Exercise directions. Going through the entries below, copy out each line that contains "agent".

──────── Dataset entries ────────

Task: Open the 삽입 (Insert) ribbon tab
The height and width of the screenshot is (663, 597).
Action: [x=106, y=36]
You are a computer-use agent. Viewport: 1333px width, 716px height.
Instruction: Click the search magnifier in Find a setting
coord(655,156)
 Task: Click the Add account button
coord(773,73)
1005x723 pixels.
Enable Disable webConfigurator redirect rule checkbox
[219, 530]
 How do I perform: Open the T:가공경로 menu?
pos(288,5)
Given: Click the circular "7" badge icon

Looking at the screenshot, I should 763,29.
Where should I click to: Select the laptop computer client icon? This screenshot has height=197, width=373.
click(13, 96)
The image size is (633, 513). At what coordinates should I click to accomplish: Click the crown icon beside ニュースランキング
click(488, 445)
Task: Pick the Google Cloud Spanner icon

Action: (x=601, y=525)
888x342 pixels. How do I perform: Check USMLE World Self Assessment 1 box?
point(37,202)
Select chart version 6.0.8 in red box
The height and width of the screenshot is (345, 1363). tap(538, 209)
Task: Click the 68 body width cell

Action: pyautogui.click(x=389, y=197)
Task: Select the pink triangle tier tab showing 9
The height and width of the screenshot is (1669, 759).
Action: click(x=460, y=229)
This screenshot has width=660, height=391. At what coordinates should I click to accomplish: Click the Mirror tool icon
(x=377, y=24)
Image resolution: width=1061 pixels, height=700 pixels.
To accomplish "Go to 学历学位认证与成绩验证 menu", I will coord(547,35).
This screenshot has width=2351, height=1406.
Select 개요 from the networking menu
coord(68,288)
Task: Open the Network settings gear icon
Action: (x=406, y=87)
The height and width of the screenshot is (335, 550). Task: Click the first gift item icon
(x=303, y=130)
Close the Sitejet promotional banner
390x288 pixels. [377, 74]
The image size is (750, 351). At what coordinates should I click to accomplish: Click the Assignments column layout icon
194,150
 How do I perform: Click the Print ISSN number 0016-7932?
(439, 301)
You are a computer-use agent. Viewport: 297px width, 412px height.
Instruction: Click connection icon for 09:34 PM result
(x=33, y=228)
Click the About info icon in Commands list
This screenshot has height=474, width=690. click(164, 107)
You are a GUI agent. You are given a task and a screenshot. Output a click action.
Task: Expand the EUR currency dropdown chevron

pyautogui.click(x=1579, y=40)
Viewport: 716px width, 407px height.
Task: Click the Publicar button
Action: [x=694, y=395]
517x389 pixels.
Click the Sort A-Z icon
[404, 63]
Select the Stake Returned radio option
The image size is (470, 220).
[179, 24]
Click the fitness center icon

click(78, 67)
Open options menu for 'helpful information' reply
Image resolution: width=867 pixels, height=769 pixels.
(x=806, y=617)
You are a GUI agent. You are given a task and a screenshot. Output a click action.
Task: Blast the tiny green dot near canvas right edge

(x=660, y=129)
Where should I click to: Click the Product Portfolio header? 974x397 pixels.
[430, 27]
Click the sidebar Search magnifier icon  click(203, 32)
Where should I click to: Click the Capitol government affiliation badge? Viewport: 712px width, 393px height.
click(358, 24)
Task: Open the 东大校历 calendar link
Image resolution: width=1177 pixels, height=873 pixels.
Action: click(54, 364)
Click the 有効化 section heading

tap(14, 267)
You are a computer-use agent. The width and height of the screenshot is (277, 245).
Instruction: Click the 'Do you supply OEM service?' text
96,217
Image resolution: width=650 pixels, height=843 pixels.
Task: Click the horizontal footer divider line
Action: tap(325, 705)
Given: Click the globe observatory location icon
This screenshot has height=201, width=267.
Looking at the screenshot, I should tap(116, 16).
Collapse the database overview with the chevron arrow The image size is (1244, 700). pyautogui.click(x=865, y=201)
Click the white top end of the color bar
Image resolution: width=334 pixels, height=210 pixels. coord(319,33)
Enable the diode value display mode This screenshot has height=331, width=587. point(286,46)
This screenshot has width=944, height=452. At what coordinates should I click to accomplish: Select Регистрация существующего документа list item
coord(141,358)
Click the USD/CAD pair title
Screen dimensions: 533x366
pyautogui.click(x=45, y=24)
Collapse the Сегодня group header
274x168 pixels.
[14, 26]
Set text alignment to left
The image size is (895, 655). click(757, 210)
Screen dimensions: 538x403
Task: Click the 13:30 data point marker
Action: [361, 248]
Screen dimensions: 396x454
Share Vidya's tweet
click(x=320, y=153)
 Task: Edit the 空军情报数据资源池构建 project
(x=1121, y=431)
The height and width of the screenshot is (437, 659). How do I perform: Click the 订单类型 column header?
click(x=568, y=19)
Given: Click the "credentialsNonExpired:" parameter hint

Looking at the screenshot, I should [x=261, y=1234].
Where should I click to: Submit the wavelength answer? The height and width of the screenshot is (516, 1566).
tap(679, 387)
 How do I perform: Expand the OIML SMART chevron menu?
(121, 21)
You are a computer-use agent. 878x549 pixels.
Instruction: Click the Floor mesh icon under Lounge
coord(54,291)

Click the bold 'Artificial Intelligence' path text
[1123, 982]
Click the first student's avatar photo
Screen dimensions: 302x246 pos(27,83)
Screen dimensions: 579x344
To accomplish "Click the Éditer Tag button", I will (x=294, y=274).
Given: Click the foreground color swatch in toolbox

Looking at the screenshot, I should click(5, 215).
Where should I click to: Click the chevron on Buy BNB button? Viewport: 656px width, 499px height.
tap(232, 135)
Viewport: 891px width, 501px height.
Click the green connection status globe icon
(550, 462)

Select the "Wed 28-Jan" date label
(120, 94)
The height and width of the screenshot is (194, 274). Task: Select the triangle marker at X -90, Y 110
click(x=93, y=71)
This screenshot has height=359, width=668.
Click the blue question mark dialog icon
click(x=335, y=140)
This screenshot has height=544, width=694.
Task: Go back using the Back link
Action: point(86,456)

────────

Result.
You are a computer-use agent. Viewport: 1333px width, 716px height.
You are a computer-use agent. Viewport: 297px width, 412px height.
You are a GUI agent. You are given a task and a screenshot. Output a click action.
You are a GUI agent. You are given a task and a screenshot. Output a click action.
You are a computer-use agent. The width and height of the screenshot is (277, 245).
You are a computer-use agent. 878x549 pixels.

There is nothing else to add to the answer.